In the 1970s he became more involved in the theatre, spending nearly a decade at the Royal National Theatre. While there he was part of the company that opened the current home and was a cornerstone of the residential company that worked in the smaller Cottesloe Theatre under Bill Bryden's direction. His most important roles there were Bottom in A Midsummer Night's Dream and the world premiere of David Mamet's Glengarry Glen Ross where he played Shelley Levene (a role later played on screen by Jack Lemmon) and Malcolm in Alan Ayckbourn's Bedroom Farce, which also played in the West End and on Broadway. He also a created the role of Roote in Harold Pinter's play The Hothouse which premiered in 1980 in a production directed by the playwright. Pinter went on to play the part himself in a later revival.

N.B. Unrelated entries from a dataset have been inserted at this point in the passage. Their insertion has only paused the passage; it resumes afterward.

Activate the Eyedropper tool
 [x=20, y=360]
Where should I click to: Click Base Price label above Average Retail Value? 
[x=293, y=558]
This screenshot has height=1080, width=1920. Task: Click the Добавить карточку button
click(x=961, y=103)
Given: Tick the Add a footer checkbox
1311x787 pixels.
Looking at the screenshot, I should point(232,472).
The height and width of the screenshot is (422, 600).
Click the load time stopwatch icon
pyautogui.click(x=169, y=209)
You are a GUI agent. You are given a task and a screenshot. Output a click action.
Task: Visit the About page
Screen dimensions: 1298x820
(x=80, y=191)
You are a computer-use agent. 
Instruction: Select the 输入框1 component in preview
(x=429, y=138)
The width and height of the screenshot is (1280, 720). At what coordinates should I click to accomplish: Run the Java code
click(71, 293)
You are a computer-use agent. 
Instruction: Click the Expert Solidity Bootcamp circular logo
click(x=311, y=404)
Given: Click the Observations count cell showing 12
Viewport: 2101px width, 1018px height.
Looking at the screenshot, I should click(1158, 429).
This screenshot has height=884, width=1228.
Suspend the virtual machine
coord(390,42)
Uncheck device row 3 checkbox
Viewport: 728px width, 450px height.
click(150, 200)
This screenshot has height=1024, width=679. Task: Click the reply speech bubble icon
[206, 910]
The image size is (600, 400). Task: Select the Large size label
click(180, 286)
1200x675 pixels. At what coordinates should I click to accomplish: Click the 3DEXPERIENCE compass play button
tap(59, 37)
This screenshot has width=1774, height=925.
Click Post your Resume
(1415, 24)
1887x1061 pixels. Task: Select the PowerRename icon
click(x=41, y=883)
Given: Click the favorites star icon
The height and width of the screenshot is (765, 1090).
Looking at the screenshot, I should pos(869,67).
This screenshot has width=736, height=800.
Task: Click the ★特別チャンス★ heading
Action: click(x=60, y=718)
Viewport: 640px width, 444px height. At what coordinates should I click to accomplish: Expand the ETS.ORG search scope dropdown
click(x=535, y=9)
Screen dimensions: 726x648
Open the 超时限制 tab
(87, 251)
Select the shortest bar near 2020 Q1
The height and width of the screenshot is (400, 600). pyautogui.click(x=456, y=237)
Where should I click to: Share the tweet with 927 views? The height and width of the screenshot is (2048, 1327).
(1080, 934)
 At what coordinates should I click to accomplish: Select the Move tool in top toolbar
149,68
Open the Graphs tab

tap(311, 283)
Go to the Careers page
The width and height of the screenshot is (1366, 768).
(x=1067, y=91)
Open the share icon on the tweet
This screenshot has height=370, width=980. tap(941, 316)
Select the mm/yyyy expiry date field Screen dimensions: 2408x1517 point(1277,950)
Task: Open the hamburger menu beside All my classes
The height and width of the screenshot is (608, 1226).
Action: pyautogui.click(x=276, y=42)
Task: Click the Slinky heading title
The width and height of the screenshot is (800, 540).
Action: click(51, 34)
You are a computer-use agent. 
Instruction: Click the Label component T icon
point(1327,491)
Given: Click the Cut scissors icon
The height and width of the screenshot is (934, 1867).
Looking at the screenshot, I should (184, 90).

In 1982, Newark played Martin Bormann in the TV series Inside the Third Reich.

In the cinema Newark was particularly effective as Jessard, Sgt. Johnson's (Sean Connery) sidekick in the powerful police drama The Offence (Sidney Lumet 1972).
Death

Derek Newark died of a heart attack, brought on by liver failure after years of alcoholism, on 11 August 1998 in West London.